Quick Start for InTime

1. Start InTime

After installation, there are 2 ways to run InTime

  • Desktop shortcuts for both InTime (and InTime Agent). Double-click the InTime desktop shortcut shown in below.

    InTime Desktop Icon

  • Open a command line terminal and enter the following command:

    OS Path
    Linux <InTime installation directory>/intime.sh
    Windows <InTime installation directory>/intime.exe

Note that there are additional arguments required if you are running in Tcl mode or batch mode. Please refer to this page for more information about InTime arguments.


2. Install the InTime license and configure FPGA tool settings

Do not proceed if you haven't done that. Please refer to configuration.


3. Open An Example Project

Once the installed vendor tools have been registered, go to File -> Open Example Project. A list of possible projects based on your installed toolchain will be displayed.

Examples

Select the right project and click to open your FPGA project. If successful, the project name will be displayed, similar to the one shown below

Project successfully opened

The next step is to select an InTime recipe. A recipe represents a compilation and learning flow.

  • For Vivado, proceed to the next section.
  • For ISE, click here to jump to this section.
  • For Quartus, click here to jump to this section.

4. Select A Recipe

Using Vivado

A list of available recipes for the Xilinx Vivado software is shown below. Click on the "Recipe" dropdown box to view this list.

Typical Recipe list

For this quickstart, we will select a "HotStart" recipe.

What is the "hotstart" recipe?

This recipe predicts the strategies using existing model within InTime. The purpose of this recipe is to quickly get to an optimal result within a shorter time frame by exploring only placement & routing settings.
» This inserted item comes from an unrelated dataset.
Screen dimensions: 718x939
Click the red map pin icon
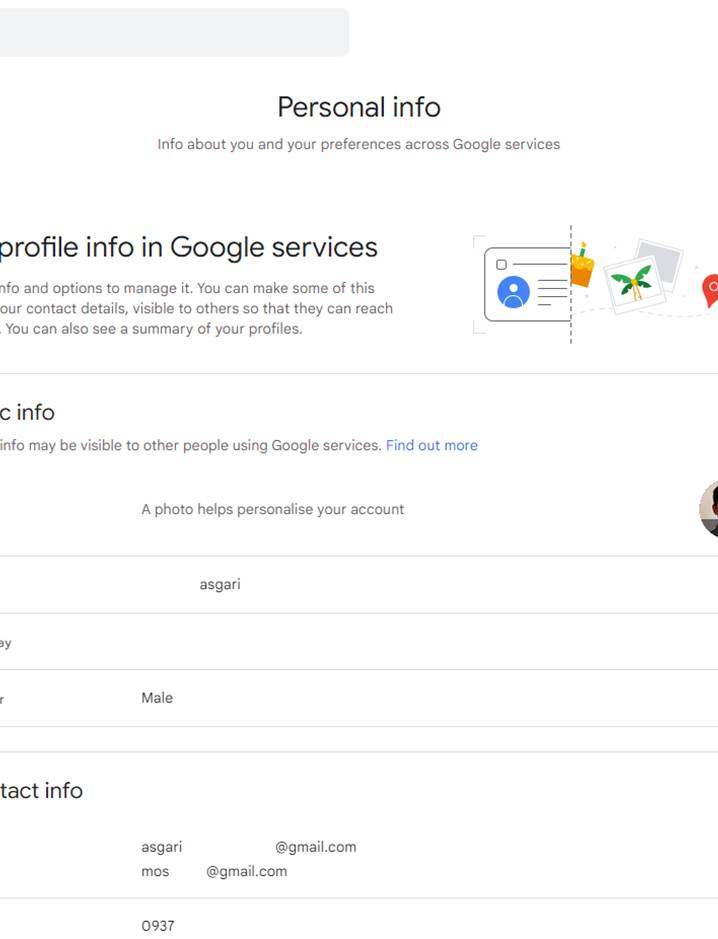click(710, 290)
This recipe will generate 1 round up to 40 compilations. Even if it does not meet the required timing performance, the data generated establish a baseline of performance and serve a secondary purpose of becoming training data for future rounds.

Tip

For a new Vivado project, Plunify recommends starting with the Hotstart recipe.
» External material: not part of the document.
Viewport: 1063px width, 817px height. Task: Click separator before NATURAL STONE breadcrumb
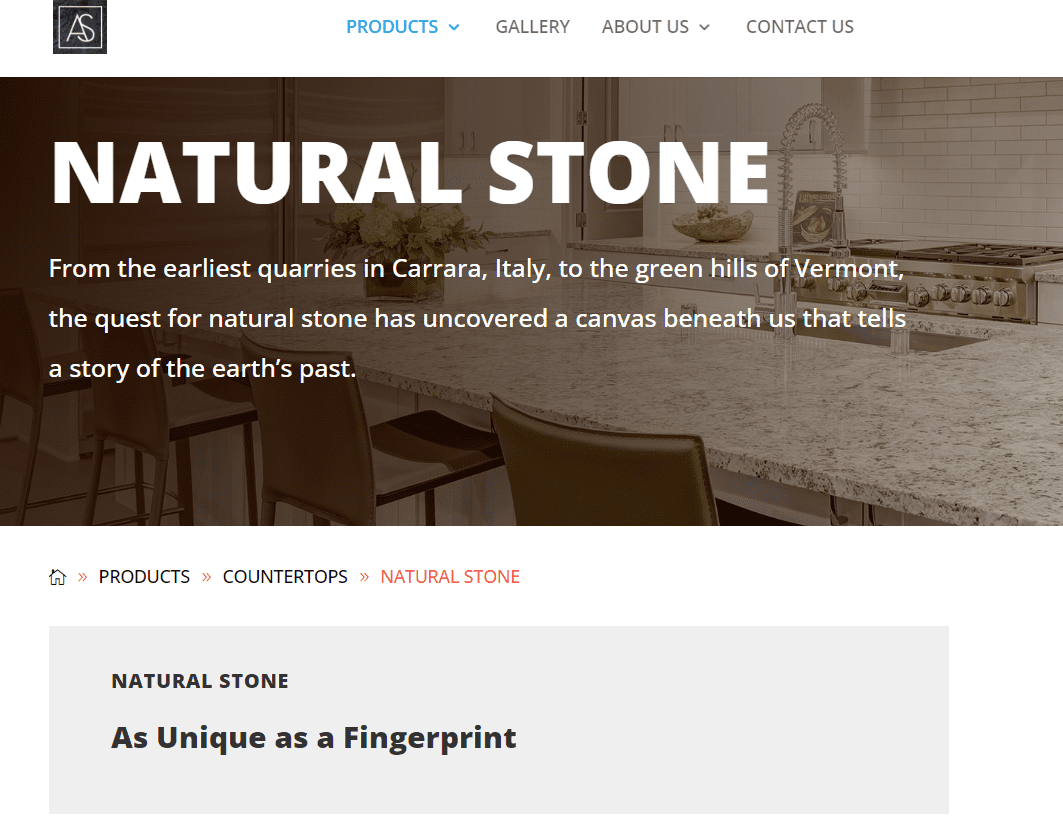364,577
Configure the flow properties

For the HotStart recipe, configure the following properties below.

  • Run Target: Local
  • Runs Per Round: 20 (You can go up to 47.)
  • Rounds: 1 (This is fixed in HotStart.)
  • Concurrent Runs: 2 (This can be higher based on your machine's resources.)

HotStart

if you are running on multiple machines (Private Cloud), update the flow properties to match the following:

Run Target      : Private Cloud
Runs Per Round  : 10
Rounds          : 1
Concurrent Runs : 2

Once that is done, jump to the "Start Optimization" section.


Using ISE

For ISE, we will select the "Default" recipe. This recipe generates different synthesis and implementation options. The purpose of this recipe is to learn about the dependencies between the design and the tool parameters through multiple rounds of compilations. Note that the list of recipes available for ISE is different from other toolchains.

Default

Configure the flow properties

For the default recipe, configure the following properties below.

  • Run Target: Local
  • Runs Per Round: 20 (You can go up to 40.)
  • Rounds: 3 (More rounds can be configured here.)
  • Concurrent Runs: 2 (This can be higher based on your machine's resources.)

Default

if you are running on multiple machines (Private Cloud), update the flow properties to match the following:

Run Target      : Private Cloud
Runs Per Round  : 10
Rounds          : 1
Concurrent Runs : 2

Once that is done, jump to the "Start Optimization" section.


Using Quartus

For Quartus, we will select the "Default" recipe. This recipe generates different synthesis and implementation options. The purpose of this recipe is to learn about the dependencies between the design and the tool parameters through multiple rounds of compilations. Note that the list of recipes available for Quartus is different from other toolchains.

Quartus Recipes

Configure the flow properties

For the default recipe, configure the following properties below.

  • Run Target: Local
  • Runs Per Round: 20 (You can go up to 40.)
  • Rounds: 3 (More rounds can be configured here.)
  • Concurrent Runs: 2 (This can be higher based on your machine's resources.)

Default

if you are running on multiple machines (Private Cloud), update the flow properties to match the following:

Run Target      : Private Cloud
Runs Per Round  : 10
Rounds          : 1
Concurrent Runs : 2

Once that is done, jump to the "Start Optimization" section.


5. Start Optimization

You are all set! Click on the "Optimize"" button as shown below

Just click to begin!

You will be prompted to confirm the the flow properties. This is intended as a reminder for users to double check their flow properties, especially properties like "Maximum RunTime".

Confirm Properties

When InTime is running, the generated strategies and their statuses will automatically refresh in the history.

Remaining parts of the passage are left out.